= Data records =
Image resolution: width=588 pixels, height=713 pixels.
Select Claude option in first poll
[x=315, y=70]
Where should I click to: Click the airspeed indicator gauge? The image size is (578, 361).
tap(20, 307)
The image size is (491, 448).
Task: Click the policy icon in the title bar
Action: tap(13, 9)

= Your goal =
Copy all the entries verbatim.

= Written answer =
Image resolution: width=588 pixels, height=713 pixels.
Select Claude option in first poll
[x=315, y=70]
Where should I click to: Click the airspeed indicator gauge? The image size is (578, 361).
tap(20, 307)
The image size is (491, 448).
Task: Click the policy icon in the title bar
Action: tap(13, 9)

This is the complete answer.